I have data saved as parquet files in Azure blob storage. Data is partitioned by year, month, day and hour like:
cont/data/year=2017/month=02/day=01/
I want to create external table in Hive using following create statement, which I wrote using this reference.
CREATE EXTERNAL TABLE table_name (uid string, title string, value string)

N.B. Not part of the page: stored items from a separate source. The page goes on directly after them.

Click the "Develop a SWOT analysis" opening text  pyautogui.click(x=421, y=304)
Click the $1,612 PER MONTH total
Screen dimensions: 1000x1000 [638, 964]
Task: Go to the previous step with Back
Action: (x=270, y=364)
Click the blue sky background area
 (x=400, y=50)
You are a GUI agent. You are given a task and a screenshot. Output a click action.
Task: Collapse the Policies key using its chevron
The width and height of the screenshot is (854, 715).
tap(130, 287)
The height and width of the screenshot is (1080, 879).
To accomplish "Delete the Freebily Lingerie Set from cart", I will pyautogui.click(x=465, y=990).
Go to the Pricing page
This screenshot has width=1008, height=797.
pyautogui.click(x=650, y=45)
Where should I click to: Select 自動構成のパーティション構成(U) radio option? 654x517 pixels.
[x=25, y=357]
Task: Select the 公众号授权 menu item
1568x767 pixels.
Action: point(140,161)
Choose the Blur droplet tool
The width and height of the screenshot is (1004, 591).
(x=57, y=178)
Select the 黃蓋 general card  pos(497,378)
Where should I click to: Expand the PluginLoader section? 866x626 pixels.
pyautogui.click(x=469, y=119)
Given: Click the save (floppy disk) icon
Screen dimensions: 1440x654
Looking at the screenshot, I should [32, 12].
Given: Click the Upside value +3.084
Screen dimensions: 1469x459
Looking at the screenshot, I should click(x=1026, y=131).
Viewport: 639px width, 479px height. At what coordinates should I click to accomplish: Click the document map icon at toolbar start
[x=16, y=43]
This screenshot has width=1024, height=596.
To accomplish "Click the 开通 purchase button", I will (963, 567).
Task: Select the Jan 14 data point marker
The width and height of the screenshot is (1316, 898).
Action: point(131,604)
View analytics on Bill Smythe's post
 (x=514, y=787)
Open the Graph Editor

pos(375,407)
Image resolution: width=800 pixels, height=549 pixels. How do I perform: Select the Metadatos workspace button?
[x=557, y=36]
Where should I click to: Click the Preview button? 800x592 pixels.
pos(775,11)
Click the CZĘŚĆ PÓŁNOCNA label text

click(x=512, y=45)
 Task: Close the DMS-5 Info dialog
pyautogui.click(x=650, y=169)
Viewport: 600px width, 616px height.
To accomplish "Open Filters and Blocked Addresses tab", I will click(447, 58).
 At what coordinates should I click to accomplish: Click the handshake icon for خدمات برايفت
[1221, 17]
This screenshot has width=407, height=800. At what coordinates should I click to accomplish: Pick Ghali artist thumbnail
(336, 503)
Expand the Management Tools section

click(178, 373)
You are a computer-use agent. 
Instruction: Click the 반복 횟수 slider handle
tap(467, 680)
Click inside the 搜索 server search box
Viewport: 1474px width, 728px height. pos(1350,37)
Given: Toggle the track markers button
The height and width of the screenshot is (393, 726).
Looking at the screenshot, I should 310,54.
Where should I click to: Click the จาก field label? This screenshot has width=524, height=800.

PARTITIONED BY (year int, month int, day int) STORED AS PARQUET
LOCATION 'wasb://cont@storage_name.blob.core.windows.net/data';
This creates table but has no rows when querying. I tried same create statement without PARTITIONED BY
clause and that seems to work. So looks like issue is with partitioning.
What am I missing?
After you create the partitioned table, run the following in order to add the directories as partitions
MSCK REPAIR TABLE table_name;
If you have a large number of partitions you might need to set hive.msck.repair.batch.size
When there is a large number of untracked partitions, there is a provision to run MSCK REPAIR TABLE batch wise to avoid OOME (Out of Memory Error). By giving the configured batch size for the property hive.msck.repair.batch.size it can run in the batches internally. The default value of the property is zero, it means it will execute all the partitions at once.
Written by the OP:
This will probably fix your issue, however if data is very large, it won't work. See relevant issue here.
As a workaround, there is another way to add partitions to Hive metastore one by one like:
alter table table_name add partition(year=2016, month=10, day=11, hour=11)
We wrote simple script to automate this alter statement and it seems to work for now.